> The request: Reproduce the records from their first line through the line that contains "click(x=227, y=117)", including both of those lines and nothing after them.

Dataset items
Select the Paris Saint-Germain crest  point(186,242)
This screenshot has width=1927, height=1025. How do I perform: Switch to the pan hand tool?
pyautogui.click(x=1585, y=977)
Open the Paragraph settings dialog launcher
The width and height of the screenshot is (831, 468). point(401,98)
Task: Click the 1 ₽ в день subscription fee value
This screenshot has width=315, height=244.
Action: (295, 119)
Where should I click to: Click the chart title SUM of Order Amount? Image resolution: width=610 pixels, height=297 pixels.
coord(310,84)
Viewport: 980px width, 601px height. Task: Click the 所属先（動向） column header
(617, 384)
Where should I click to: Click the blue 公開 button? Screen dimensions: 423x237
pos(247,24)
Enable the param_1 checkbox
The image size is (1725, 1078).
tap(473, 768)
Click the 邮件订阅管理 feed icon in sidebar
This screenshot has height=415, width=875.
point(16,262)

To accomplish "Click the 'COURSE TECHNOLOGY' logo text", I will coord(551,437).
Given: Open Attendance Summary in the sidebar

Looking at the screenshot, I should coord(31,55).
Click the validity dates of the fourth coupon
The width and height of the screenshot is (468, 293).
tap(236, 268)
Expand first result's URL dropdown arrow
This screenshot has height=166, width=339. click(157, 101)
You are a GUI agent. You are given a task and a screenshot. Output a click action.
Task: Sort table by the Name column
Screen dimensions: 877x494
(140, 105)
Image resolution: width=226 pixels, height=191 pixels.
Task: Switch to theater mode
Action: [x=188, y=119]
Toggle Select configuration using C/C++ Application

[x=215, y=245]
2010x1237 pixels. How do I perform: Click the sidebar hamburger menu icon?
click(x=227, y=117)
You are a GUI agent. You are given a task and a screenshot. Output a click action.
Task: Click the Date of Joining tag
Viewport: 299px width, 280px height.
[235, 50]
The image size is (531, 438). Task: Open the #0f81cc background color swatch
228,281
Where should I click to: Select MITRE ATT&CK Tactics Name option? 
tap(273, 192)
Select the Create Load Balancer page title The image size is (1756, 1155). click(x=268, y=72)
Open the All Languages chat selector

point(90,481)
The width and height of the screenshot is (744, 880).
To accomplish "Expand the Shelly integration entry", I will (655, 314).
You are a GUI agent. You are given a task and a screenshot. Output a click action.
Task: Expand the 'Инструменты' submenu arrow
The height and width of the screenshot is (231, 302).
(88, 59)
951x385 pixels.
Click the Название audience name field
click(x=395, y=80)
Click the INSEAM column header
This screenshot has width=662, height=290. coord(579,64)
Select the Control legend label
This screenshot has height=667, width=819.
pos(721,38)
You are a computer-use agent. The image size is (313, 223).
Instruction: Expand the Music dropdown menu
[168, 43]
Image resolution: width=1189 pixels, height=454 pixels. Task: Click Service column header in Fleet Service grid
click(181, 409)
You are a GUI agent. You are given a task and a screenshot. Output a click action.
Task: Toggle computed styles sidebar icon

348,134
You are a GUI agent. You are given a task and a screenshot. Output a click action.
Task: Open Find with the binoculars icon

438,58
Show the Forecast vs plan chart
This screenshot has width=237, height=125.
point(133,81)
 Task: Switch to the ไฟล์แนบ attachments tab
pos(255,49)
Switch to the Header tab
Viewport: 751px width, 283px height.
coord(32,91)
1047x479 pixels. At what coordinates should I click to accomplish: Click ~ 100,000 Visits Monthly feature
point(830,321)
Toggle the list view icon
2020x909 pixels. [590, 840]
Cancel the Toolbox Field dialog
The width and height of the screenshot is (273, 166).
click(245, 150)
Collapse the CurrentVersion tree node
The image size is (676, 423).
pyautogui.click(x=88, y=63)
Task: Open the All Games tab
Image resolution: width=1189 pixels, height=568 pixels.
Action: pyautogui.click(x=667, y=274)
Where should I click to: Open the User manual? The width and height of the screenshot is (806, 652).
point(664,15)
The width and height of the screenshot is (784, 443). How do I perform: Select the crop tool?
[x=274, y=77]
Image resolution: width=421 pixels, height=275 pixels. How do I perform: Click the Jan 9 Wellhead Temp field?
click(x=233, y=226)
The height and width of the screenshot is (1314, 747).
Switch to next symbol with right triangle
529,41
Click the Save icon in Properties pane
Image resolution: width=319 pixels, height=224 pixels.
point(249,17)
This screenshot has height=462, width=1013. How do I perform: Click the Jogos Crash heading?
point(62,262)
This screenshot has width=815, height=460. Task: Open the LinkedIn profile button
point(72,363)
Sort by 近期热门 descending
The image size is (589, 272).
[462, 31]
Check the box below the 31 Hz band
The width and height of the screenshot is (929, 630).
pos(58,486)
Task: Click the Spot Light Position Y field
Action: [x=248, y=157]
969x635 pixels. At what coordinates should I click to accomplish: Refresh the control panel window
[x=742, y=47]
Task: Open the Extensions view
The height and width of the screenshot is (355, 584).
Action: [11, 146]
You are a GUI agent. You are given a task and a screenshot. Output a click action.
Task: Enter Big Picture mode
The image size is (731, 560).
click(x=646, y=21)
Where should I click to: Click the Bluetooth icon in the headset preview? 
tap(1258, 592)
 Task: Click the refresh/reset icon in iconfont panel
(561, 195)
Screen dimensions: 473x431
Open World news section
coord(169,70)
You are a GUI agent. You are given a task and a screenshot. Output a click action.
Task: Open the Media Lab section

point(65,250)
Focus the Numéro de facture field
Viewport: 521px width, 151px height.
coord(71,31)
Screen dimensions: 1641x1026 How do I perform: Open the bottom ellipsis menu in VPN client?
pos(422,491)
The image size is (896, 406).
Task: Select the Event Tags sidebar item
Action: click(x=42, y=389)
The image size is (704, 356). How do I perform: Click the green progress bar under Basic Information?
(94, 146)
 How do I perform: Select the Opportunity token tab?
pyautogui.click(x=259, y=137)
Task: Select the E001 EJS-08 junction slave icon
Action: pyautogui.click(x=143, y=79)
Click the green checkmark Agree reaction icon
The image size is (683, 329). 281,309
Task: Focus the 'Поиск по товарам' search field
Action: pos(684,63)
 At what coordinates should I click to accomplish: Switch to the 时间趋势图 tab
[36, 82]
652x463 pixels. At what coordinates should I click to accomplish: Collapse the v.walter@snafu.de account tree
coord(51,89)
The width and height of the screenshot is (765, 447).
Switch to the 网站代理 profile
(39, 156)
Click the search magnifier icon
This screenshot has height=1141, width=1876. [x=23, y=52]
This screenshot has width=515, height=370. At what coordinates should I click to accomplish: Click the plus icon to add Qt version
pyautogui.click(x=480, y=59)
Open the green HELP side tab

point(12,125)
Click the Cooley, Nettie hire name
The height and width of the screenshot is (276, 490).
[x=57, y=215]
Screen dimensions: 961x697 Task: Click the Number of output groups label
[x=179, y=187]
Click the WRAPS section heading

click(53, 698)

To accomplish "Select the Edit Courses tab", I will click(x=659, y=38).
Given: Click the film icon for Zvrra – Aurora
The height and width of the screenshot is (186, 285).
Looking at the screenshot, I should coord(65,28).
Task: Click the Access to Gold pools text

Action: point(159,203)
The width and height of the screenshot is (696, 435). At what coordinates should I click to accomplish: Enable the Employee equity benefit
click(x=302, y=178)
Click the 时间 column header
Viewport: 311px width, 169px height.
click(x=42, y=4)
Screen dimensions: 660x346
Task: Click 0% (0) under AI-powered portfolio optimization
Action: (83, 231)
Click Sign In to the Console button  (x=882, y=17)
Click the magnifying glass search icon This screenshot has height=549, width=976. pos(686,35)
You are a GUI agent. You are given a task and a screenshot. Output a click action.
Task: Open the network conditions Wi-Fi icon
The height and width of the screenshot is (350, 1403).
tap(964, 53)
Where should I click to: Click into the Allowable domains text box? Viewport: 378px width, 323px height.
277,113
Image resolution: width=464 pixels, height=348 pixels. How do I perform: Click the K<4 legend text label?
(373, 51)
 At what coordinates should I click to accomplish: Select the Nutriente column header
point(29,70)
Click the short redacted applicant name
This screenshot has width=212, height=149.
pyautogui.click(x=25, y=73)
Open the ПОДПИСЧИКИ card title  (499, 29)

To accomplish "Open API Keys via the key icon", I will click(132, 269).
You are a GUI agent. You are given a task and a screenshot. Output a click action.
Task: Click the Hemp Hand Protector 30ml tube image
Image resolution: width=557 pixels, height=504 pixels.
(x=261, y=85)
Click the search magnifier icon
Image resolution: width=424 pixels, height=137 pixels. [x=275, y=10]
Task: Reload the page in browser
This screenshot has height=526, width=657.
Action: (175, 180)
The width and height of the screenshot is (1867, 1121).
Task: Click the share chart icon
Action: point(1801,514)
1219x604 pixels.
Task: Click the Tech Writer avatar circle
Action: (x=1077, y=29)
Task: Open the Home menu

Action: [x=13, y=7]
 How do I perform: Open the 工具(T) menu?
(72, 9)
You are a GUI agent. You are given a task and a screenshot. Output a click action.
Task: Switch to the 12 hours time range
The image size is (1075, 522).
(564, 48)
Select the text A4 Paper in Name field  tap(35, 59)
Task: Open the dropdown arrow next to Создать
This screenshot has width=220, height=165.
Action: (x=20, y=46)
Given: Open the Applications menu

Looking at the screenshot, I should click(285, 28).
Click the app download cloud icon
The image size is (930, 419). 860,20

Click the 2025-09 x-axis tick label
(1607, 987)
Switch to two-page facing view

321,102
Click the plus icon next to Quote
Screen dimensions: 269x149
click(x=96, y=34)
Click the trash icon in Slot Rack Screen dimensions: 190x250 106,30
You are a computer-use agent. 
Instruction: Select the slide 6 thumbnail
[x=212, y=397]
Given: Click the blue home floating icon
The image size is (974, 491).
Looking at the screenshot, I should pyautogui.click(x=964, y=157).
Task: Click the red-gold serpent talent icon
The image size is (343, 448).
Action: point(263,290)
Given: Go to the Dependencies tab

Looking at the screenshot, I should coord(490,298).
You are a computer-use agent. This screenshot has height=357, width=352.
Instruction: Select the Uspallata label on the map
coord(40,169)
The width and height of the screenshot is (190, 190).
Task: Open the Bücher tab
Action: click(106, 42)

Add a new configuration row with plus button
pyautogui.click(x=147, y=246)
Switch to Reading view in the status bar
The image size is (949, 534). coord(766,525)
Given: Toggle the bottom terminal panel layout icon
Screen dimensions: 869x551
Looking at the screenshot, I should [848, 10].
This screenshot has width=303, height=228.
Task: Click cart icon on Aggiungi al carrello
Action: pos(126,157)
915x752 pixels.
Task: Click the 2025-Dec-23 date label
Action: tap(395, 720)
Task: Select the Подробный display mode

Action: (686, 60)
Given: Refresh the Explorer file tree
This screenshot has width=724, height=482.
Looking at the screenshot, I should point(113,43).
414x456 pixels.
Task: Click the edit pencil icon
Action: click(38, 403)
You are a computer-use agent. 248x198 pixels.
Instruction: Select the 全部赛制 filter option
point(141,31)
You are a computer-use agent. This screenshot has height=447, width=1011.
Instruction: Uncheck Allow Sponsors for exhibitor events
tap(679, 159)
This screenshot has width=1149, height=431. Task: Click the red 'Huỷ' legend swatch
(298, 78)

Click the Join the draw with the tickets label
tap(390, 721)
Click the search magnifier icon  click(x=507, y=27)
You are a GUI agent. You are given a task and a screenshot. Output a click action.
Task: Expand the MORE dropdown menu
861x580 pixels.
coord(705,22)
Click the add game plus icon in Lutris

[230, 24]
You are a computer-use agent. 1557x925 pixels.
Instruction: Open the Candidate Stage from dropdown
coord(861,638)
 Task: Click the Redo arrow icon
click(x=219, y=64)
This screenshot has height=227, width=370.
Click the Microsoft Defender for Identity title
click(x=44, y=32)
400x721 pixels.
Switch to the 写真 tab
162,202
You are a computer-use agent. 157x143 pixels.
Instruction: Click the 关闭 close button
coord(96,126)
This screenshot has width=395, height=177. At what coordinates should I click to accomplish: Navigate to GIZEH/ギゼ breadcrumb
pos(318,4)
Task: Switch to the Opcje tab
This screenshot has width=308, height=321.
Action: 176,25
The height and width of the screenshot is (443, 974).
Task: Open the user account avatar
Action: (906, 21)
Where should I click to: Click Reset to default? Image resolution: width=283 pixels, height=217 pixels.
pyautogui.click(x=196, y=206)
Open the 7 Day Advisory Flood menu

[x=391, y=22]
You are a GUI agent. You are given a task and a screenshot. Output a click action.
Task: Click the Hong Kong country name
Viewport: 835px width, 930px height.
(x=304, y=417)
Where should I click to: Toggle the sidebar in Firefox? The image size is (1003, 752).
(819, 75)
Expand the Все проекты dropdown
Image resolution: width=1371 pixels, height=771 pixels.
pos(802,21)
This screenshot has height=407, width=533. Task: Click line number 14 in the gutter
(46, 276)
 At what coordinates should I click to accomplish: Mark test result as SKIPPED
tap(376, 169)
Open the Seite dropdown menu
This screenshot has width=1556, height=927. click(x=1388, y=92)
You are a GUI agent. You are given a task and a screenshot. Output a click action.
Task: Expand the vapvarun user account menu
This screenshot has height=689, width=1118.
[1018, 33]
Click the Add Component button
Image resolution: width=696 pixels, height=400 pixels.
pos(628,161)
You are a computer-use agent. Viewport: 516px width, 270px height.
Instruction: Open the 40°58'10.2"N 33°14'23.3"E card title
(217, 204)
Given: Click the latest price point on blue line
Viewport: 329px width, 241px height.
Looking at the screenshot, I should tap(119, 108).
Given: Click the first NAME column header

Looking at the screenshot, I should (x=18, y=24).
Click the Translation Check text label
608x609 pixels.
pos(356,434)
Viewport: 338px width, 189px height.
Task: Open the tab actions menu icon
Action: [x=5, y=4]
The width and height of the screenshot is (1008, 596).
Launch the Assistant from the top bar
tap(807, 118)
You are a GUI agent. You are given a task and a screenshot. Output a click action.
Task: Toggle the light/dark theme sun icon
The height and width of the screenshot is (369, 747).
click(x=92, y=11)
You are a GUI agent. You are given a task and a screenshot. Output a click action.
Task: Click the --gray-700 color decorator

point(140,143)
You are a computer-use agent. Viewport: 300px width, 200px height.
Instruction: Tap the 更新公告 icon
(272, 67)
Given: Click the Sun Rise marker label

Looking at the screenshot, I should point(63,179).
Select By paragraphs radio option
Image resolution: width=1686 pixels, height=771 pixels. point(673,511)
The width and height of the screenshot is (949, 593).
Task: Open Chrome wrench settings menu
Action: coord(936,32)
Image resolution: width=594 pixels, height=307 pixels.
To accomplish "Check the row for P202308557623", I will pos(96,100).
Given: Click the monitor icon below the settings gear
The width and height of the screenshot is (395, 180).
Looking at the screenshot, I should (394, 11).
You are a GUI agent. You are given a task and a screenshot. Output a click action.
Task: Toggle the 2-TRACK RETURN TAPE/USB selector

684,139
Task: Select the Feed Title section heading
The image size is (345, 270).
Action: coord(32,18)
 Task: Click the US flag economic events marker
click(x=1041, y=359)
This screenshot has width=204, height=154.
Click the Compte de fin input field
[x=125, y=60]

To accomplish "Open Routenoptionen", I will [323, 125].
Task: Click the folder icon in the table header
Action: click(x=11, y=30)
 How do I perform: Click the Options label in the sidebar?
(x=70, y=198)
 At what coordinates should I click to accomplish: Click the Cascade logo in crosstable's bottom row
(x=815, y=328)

> Written response:
Select the Paris Saint-Germain crest  point(186,242)
This screenshot has width=1927, height=1025. How do I perform: Switch to the pan hand tool?
pyautogui.click(x=1585, y=977)
Open the Paragraph settings dialog launcher
The width and height of the screenshot is (831, 468). point(401,98)
Task: Click the 1 ₽ в день subscription fee value
This screenshot has width=315, height=244.
Action: (295, 119)
Where should I click to: Click the chart title SUM of Order Amount? Image resolution: width=610 pixels, height=297 pixels.
coord(310,84)
Viewport: 980px width, 601px height. Task: Click the 所属先（動向） column header
(617, 384)
Where should I click to: Click the blue 公開 button? Screen dimensions: 423x237
pos(247,24)
Enable the param_1 checkbox
The image size is (1725, 1078).
tap(473, 768)
Click the 邮件订阅管理 feed icon in sidebar
This screenshot has height=415, width=875.
point(16,262)

To accomplish "Click the 'COURSE TECHNOLOGY' logo text", I will coord(551,437).
Given: Open Attendance Summary in the sidebar

Looking at the screenshot, I should coord(31,55).
Click the validity dates of the fourth coupon
The width and height of the screenshot is (468, 293).
tap(236, 268)
Expand first result's URL dropdown arrow
This screenshot has height=166, width=339. click(157, 101)
You are a GUI agent. You are given a task and a screenshot. Output a click action.
Task: Sort table by the Name column
Screen dimensions: 877x494
(140, 105)
Image resolution: width=226 pixels, height=191 pixels.
Task: Switch to theater mode
Action: [x=188, y=119]
Toggle Select configuration using C/C++ Application

[x=215, y=245]
2010x1237 pixels. How do I perform: Click the sidebar hamburger menu icon?
click(x=227, y=117)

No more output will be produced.